Pliska should have such an appreciation. He has a film degree from Emerson College in Boston. He happily stepped into the role of producing events at Planterra instead of pursuing films in Los Angeles, where he lived before returning to Michigan to work in the family business he grew up around. 
 
"I always had an interest in the business. I never thought I would run the company, but I got the entrepreneurial thing," he says. "And it's a meaningful thing to be in a family business. It's also meaningful to do something where you're not locked into one thing. I love hospitality. I love putting on productions. What we have going on here is a show and in a good way."
 
That love of show can be seen in the main greenhouse and conservatory, an 11,000-square-foot wonder of architecture from Belgium - the Benelux region - Belgium, Netherlands and Luxembourg. Benelux is the horticulture capital of the world and greenhouses from there are the gold standard. The greenhouse was sent in pieces and reconstructed to the millimeter as there's no room for error in a structure growing finicky plants from other parts of the world. The greenhouse is the centerpiece of a renovation from a few years back.

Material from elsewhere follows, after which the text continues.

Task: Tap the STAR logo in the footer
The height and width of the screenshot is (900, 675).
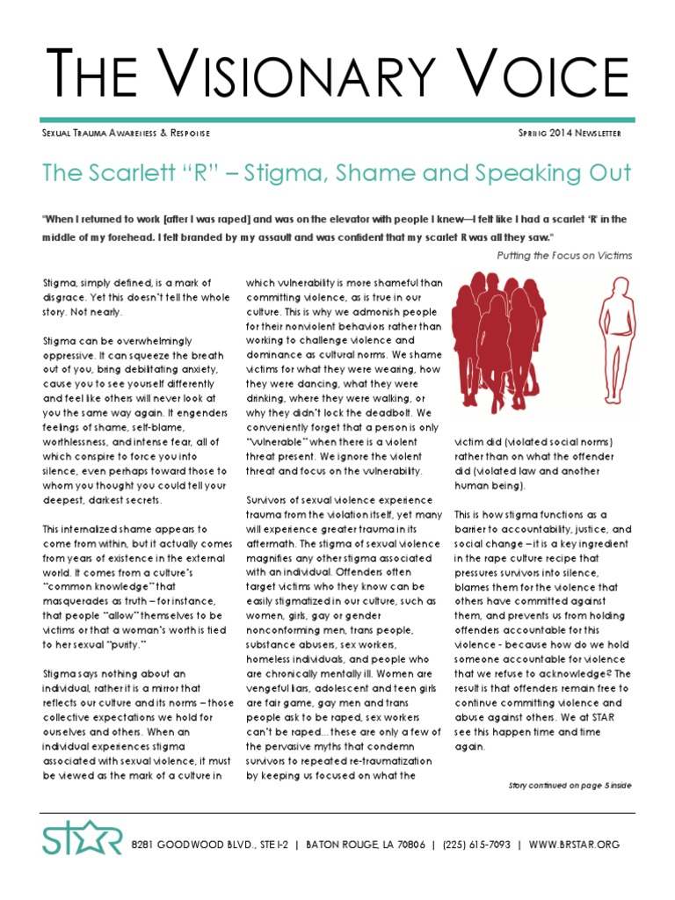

Unexpectedly, calls came in asking if it was for rent and the events division was born.
 
In the hands of Planterra's event planners, graphic artists and designers the open, airy space, which envelops visitors in tropical warmth, sounds and smells on a step through the door, is transformed into almost anything a customer can dream up: A Thai wedding getaway, a French Riviera reception, a James Bond movie in Asia for an product reveal. A car or two has been driven into the conservatory for events. 
 
Planterra also caters the events and serves the alcohol as well, often connected to flowers in some way. Elderberry-infused vodka, for example. Weddings are held every weekend in the greenhouse as are events for groups like the Detroit Institute of Arts, the Detroit Symphony Orchestra.
 
The greenhouse is also a showroom space for walk-in customers to shop. The conservatory is open to visitors through the week. 
 
Behind the tranquil space, which has an unusually long and ornately carved bar made of tropical wood as its centerpiece and a floor to ceiling living wall behind it, are Planterra's offices.
 
While Planterra's events people oversee the weddings and other special events, co-workers in Planterra's commercial landscape division, designers, technicians, graphic artists, tend to their clients and projects. On the residential side, staffers see to some of metro Detroit and Michigan's wealthy. "These are homes that function something like boutique hotels," Pliska says.
 
Another division of Planterra revolves around off-premise specialty displays for seasonal changes, holidays and special events.
 
Pliska is always looking for new employees, and the 55-employee staff includes creatives from Michigan and around the country. Planterra's director of events comes from the Noguchi Museum in New York City, and the director of display moved to metro Detroit from Boston, where he worked for a high-end floral company.
 
"We want to attract creative, fun people,” he says. “We are always looking for someone who has great ideas. We are all about satisfying the human experience and we want people who feel the same way."